What Android Fragmentation Looks Like

This seemingly random assortment of colorful rectangles, reminiscent of a terrible paint swatch accident, actually represents the state of Android fragmentation in 2014. OpenSignal, a website dedicated to mapping all things mobile, pulled together this data and saw 18,769 distinct devices downloading its app on Android. And we thought last year was bad.

How bad fragmentation actually is, though, remains up for debate. On the one hand, the insane—borderline ridiculous—number of sizes and devices makes developing a widely accessible app an overwhelming task, not to mention getting the apps to run optimally on all those disparate devices. Think testing with just the most-used smartphones will suffice? Nope. OpenSignal points out that the 10 most popular devices last year covered 21 percent of the market. That number has since declined to 15 percent, so even testing an app effectively is harder than it used to be.
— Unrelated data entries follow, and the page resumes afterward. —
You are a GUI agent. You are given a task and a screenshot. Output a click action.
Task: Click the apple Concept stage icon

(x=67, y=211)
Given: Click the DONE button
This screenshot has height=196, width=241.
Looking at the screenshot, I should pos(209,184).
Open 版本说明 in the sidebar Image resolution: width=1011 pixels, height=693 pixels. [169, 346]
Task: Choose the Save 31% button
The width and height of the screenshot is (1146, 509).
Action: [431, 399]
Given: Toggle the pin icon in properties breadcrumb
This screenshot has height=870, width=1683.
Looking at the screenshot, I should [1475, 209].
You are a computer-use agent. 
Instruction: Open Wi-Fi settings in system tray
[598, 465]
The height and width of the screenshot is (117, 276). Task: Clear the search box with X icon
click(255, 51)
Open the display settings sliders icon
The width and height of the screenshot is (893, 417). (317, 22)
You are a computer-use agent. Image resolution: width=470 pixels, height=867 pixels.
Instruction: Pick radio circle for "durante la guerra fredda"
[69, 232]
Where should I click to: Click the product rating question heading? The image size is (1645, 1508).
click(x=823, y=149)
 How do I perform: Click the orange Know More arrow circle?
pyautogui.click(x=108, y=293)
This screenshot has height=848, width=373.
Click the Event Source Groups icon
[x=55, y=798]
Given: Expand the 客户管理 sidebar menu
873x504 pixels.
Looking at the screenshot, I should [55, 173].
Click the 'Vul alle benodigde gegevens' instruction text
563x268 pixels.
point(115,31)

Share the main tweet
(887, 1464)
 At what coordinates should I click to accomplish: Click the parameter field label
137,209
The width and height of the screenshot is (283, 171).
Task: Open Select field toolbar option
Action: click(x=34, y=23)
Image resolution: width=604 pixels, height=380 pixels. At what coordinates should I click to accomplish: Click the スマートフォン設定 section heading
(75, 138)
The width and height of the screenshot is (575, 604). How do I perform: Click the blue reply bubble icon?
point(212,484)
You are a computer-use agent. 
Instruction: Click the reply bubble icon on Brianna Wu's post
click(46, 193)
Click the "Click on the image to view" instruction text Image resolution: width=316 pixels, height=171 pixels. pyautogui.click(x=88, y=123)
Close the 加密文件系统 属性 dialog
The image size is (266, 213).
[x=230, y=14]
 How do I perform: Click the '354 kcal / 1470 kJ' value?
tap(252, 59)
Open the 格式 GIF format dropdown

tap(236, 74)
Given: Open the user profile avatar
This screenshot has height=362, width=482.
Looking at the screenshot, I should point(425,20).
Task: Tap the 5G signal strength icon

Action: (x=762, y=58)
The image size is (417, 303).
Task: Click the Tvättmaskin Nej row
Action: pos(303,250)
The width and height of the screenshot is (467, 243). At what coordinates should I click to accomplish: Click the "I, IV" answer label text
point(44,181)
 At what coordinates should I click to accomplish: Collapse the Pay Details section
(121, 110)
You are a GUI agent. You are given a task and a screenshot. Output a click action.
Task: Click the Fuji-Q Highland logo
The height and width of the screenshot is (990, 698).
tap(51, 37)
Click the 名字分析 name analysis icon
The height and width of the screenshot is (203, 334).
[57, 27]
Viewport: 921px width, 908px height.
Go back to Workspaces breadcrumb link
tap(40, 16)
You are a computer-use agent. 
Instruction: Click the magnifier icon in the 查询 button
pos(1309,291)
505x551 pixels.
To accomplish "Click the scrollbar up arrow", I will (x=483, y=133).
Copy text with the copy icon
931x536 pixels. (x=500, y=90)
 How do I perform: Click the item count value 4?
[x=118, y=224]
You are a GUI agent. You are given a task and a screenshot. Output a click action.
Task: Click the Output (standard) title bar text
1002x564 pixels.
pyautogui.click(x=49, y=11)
What Android Fragmentation Looks Like

Let's not even talk about the fact that some people out there are still stubbornly stuck on Android 2.2 Froyo. When Apple CEO Tim Cook took the stage during the WWDC 2014 keynote to announce iOS 7's crushing adoption rates over KitKat, then at only 9 percent, he did so with a smile on his face. Although OpenSignal says things have gotten a little better since then (closer to 21 percent), that still doesn't quite compare to iOS 7's presence on 9 out of 10 Apple devices.

And the increasing creep of sensors onto our smartphones provides another technical hurdle to work around. Although most sensors become ubiquitous over time, some can also be discontinued. One example OpenSignal points out is when the Galaxy S4 transitioned to the S5, Samsung dropped relative humidity and environmental temperature sensors in favor of a heart rate sensor and a fingerprint scanner. This constantly changing landscape of what phones can and can't do is pretty chaotic when compared to iOS or even Windows Phone.

However! Fragmentation is, in part, what makes Android great and distinctly not Apple. The bottom line is choice for manufacturers making these phones and, you know, all of us. We can pretty much get the exact smartphone we want with Android, and it's all made possible by fragmentation. So if you every bemoan developers who build on iOS first, remember these dizzying charts and statistics. This is just the crazy Android world we live in. [OpenSignal]

What Android Fragmentation Looks Like

This chart is fragmentation by brand. Despite lapses in a few markets, Samsung still holds an overwhelming lead.